[Biopython] Legacy blastn XML outfile parsing is slow. What XML parser is actually used?

Sun Sep 16 17:44:23 UTC 2012

Hi Michiel,

> Thanks for the links! This is actually the first time I looked at the SearchIO module in detail.

You're welcome :).

> I noticed that there is a large overlap between the functionality in Bio.Blast and the SearchIO module. We should definitely avoid having two sets of Blast parsers; as the recent discussion shows, one set of Blast parsers is hard enough already.
>
> So I would strongly suggest to integrate the SearchIO module with Bio.Blast. Here "integrate" could mean as little as using the Bio.Blast name space, and making sure we don't lose any functionality. (Or we could pick a better name than Bio.Blast, since SearchIO also includes blat, exonerate, etc.; but since Blast is the most important one perhaps using Bio.Blast for all of them is OK). The final outcome would then be that the parsers currently in SearchIO will replace the parsers currently in Bio.Blast.

The plan that Peter and I discussed was indeed to eventually deprecate
Bio.Blast in favor of SearchIO. I prefer not to use Bio.Blast
precisely for the reason you mentioned. I think we last discussed that
we may use Bio.Seq.Search as the name (or bio.seq.search, after we
settled on the namespace).

Also, the bio.seq.search (or whatever we will call it) module will
have wrappers for sequence search command line and web tools. Of
course, this won't be for BLAST only. In another branch, I've written
a draft HMMER wrapper and a partial BLAT wrapper. For the web tool,
the HMMER devs also have a web service for which we could create a
wrapper.

> Also I noticed that SearchIO (like Bio.Blast) uses attributes to store information. I would much rather see a dictionary-like interface. This has the advantage that we can keep the key name much closer to what is in the original file (for example, no need to replace '-' by '_'), and also users can call .keys() to find out what is stored in the object.
>
> Best,
> -Michiel.

If you are talking about using the slice notation to retrieve object
attributes, that could be difficult for users. Most of the current
SearchIO objects are themselves containers of other objects (the
object model is nested). I could try implementing some hacks so that
the attributes are stored in a dictionary, but I think this would
confuse users when they use the slice notation (am I retrieving an
attribute or a nested SearchIO object?).

Maybe what you have in mind is a single dictionary stored as an object
attribute as the interface? For example, we could have object.attribs
as the dictionary and we could use object.attribs['e-value'] for
example). We do gain '-' instead of '_' and `.keys()` using this, but
at the cost of brevity, so I have a mixed feeling towards this.

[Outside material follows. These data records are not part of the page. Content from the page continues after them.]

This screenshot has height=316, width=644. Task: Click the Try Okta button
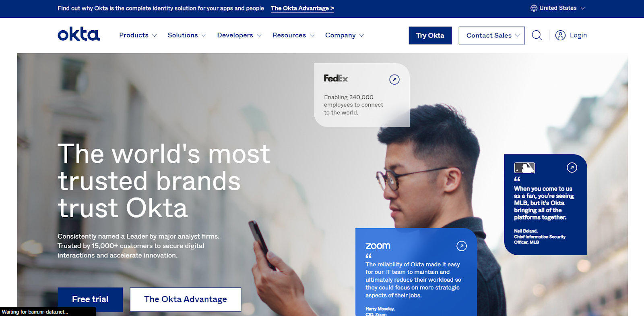coord(430,35)
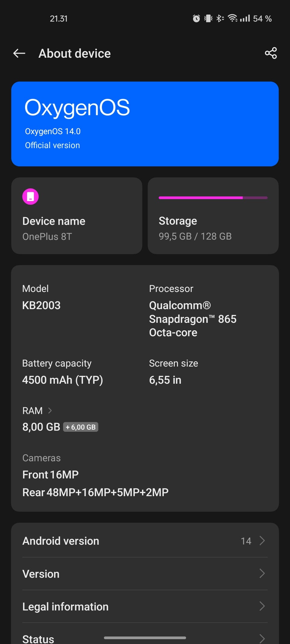The width and height of the screenshot is (290, 644).
Task: Tap the vibrate mode status icon
Action: click(208, 19)
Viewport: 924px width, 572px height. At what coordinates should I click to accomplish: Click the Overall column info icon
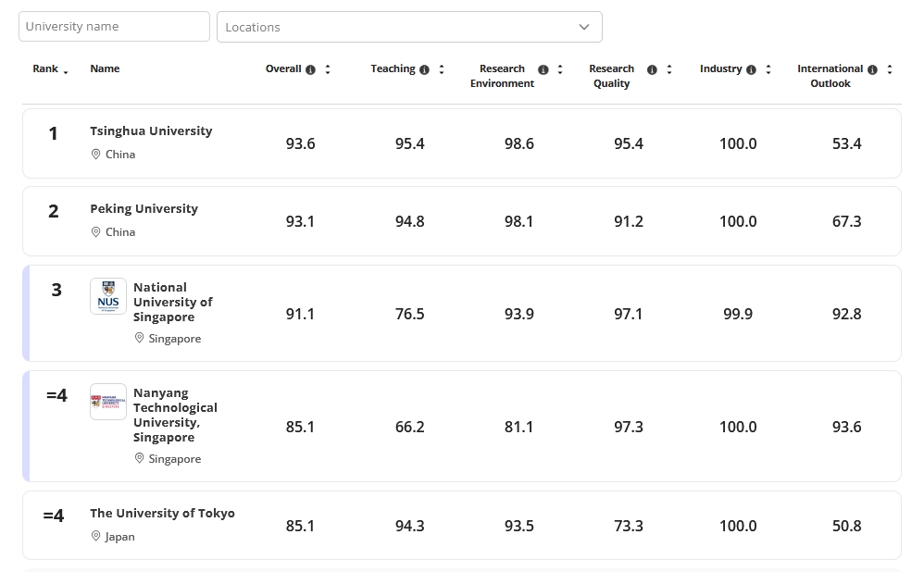[x=310, y=69]
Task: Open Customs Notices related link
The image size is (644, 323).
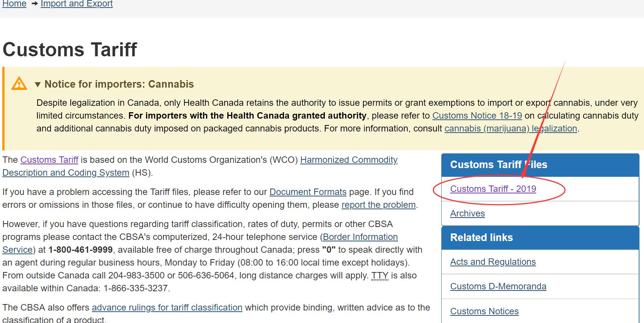Action: click(x=484, y=311)
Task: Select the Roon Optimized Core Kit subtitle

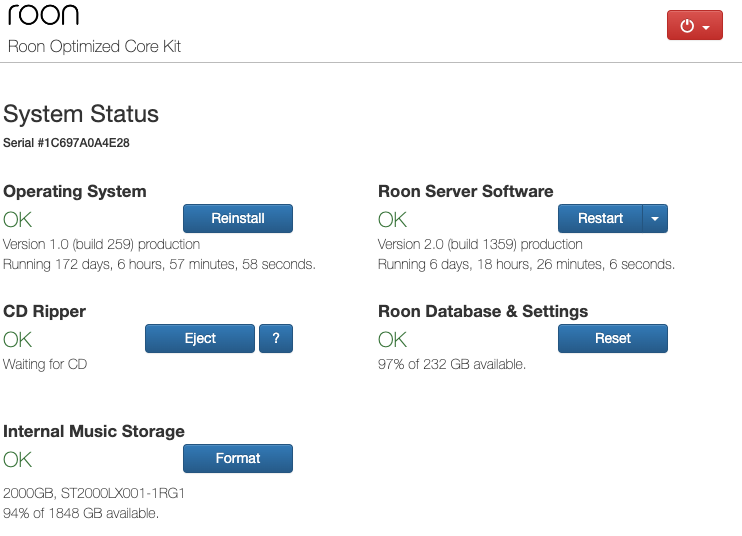Action: [x=95, y=46]
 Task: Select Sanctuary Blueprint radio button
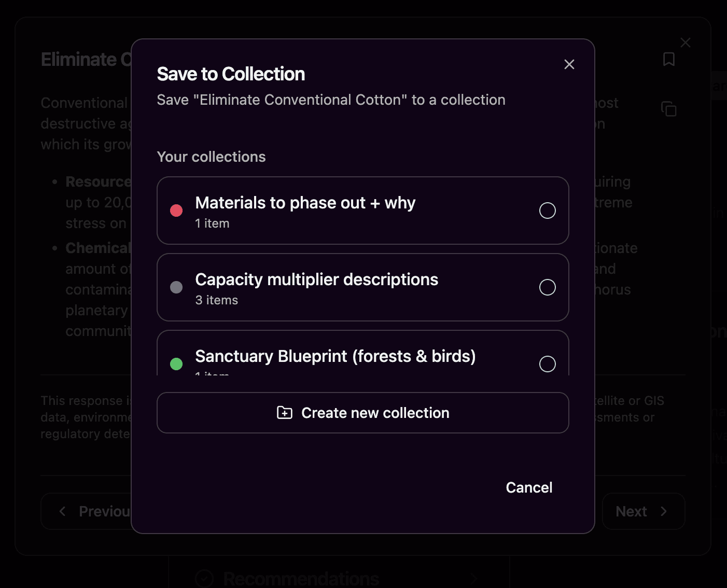point(548,364)
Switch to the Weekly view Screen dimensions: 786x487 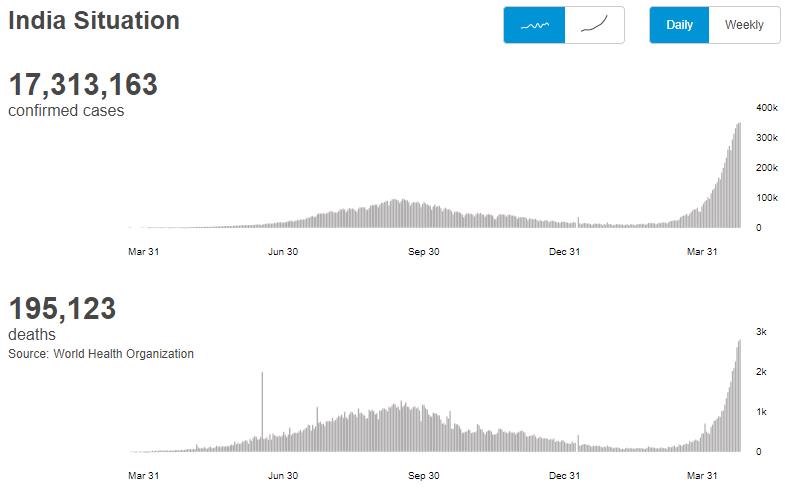click(x=744, y=25)
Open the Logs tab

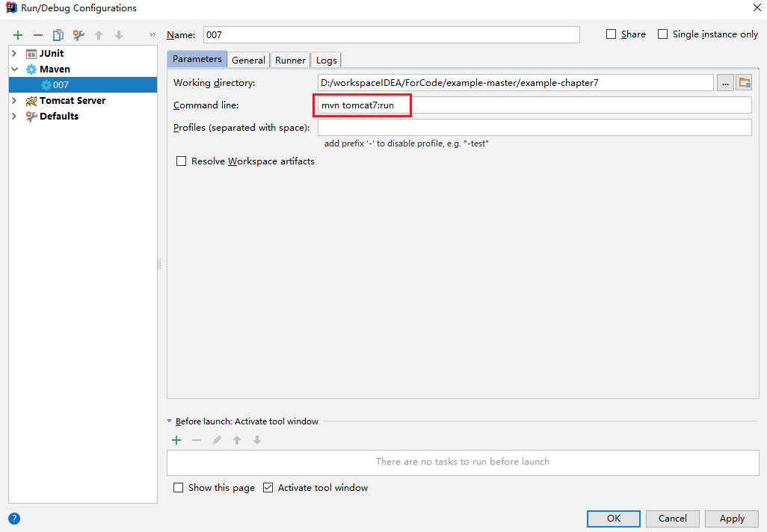pyautogui.click(x=326, y=60)
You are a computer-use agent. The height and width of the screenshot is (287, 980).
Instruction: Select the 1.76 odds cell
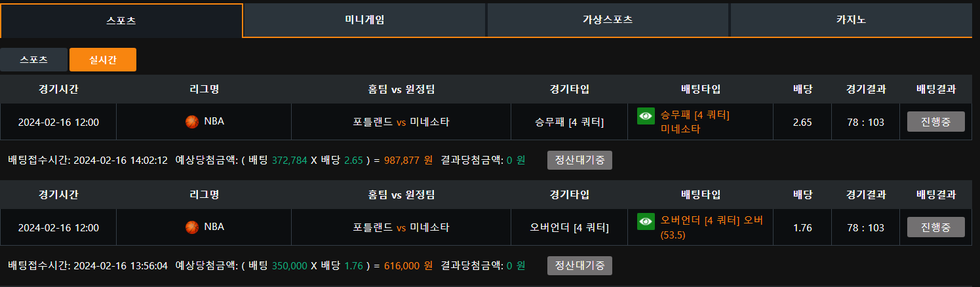point(802,228)
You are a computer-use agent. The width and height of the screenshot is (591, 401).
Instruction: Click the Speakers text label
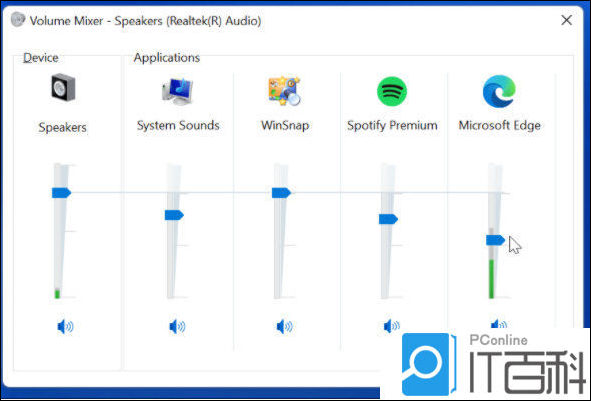click(62, 127)
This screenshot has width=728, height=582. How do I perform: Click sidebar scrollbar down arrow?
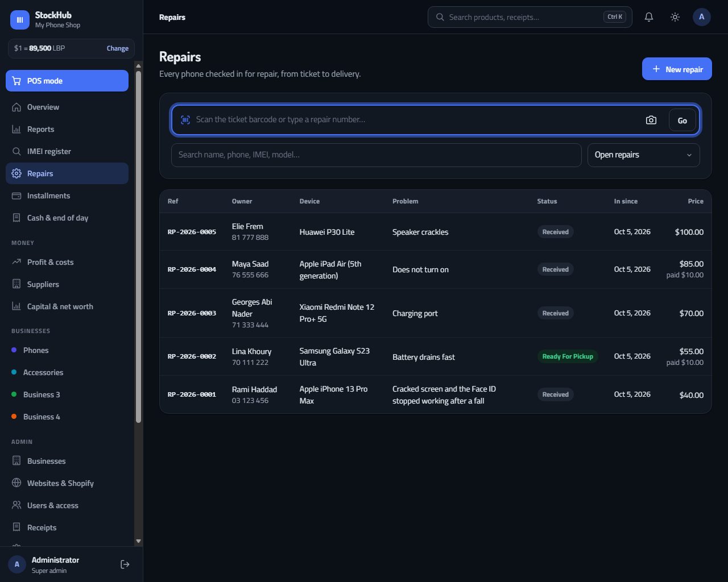138,542
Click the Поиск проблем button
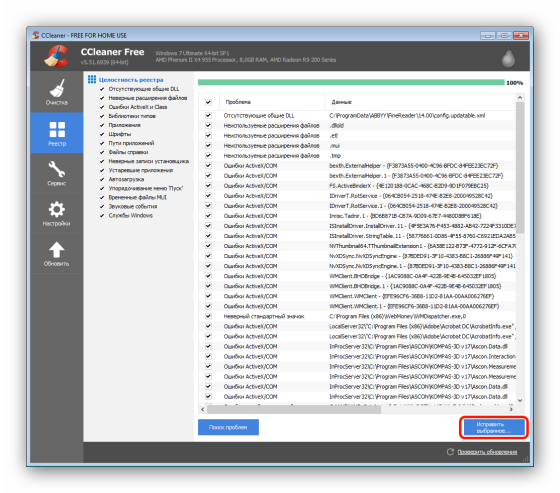This screenshot has width=560, height=493. pos(228,427)
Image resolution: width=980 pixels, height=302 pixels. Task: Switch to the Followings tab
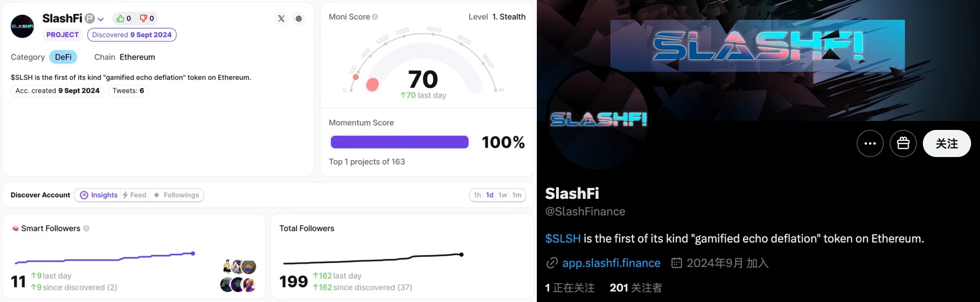[177, 195]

If users want to find out what the attributes are, they can use
object.__dict__.keys(). I could try create a common property (e.g.
object.attrib_names) that returns a list of all available attribute
names for a given object. But for now, this seems a little bit too
excessive for me (could be done if more people desire otherwise,
though).

Thanks for taking a look, by the way. Always appreciate a new set of
fresh perspectives :).

regards,
Bow